Porém, do mesmo modo que começou, a explosão terminou.
Harry separou-se de Luna como se um choque elétrico o tivesse atingido. Luna não estranhou o fim abrupto de um beijo tão intenso. Na verdade, ela sorria ainda de olhos fechados, enquanto Harry passava a mão pelos cabelos, para depois apoiar os braços nos joelhos, com o rosto nas mãos, olhando para o chão sem saber o que dizer.
Finalmente, a garota abriu os olhos e viu o desalento estampado no homem que acabara de beijá-la tão intensamente.
O sorriso de Luna se desfez. E a garota que esperava um abraço apenas ouviu duas palavras que a feriram como se fossem facadas:
-Me desculpe.
Então ele a encarou. E seus olhos verdes estavam tão sem brilho e carregados de culpa e vergonha que ela não teve dúvidas do significado daquele olhar.
Era um adeus.
Definitivamente, era o fim. O fim de quê, mesmo? O fim daquilo que nunca foi.
Luna fitou Harry por alguns segundos. Então beijo-lhe o rosto longamente e o abraçou, sem se preocupar se ele corresponderia. "Amigos. Amigos. Amigos" repetia para si em sua mente.
Levantou-se triste, porém serena, e esforçando-se para evitar que a voz embargasse, disse apenas:
-Vou guardar comigo. Para sempre.
E subiu a escada, antes que a primeira lágrima perpassasse o seu rosto.
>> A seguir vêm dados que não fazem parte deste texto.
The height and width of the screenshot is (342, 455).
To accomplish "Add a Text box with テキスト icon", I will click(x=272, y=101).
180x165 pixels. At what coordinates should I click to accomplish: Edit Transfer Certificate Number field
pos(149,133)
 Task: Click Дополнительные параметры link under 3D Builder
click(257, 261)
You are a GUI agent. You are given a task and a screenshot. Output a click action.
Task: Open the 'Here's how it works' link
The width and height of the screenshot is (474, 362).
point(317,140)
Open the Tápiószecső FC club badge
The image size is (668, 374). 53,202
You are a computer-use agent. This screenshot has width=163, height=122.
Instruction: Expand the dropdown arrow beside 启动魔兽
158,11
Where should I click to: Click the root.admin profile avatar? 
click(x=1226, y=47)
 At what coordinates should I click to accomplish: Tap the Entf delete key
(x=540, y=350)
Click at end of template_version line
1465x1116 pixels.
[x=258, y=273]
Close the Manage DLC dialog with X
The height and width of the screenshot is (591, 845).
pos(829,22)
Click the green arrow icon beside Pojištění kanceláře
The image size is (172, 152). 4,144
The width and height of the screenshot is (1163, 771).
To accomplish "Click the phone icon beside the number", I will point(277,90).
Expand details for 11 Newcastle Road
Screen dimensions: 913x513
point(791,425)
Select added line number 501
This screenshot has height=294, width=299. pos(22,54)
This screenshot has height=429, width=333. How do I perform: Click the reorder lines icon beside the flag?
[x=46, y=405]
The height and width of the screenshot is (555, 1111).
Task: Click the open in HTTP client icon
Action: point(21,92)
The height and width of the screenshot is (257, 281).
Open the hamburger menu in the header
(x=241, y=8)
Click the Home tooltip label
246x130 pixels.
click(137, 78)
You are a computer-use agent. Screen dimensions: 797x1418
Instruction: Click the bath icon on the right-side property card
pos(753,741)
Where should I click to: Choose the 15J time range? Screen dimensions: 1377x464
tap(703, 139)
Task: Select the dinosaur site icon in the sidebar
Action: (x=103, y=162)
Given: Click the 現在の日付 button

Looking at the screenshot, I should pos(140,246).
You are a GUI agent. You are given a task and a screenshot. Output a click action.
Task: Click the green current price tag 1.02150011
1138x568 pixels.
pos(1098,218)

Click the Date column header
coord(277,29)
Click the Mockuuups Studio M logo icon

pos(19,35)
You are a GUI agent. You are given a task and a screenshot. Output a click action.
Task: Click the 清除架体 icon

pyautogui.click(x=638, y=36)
Na manhã seguinte, um par de olhos grandes observava pela janela um duende, um estranho homem de barba, Bellatrix Lestrange e alguém muito querido se afastando do Chalé das Conchas. Sentiu ímpetos de correr até ele e implorar que ficassem ali para sempre. Juntos. Mas sabia que era essa opção não existia e que só lhe restava observá-lo e deixá-lo ir provavelmente ao encontro da morte.
"Mesmo quando eu não mais estiver
Lembre que me ouviu dizer
O quanto me importei
E o que eu senti
Agora, só agora
Talvez você perceba
Que eu nunca vou deixá-lo ir"
Seu coração se apertou. Mais lágrimas rolaram. Mas ela apenas murmurou:
- Você vai estar para sempre aqui. Dentro de mim.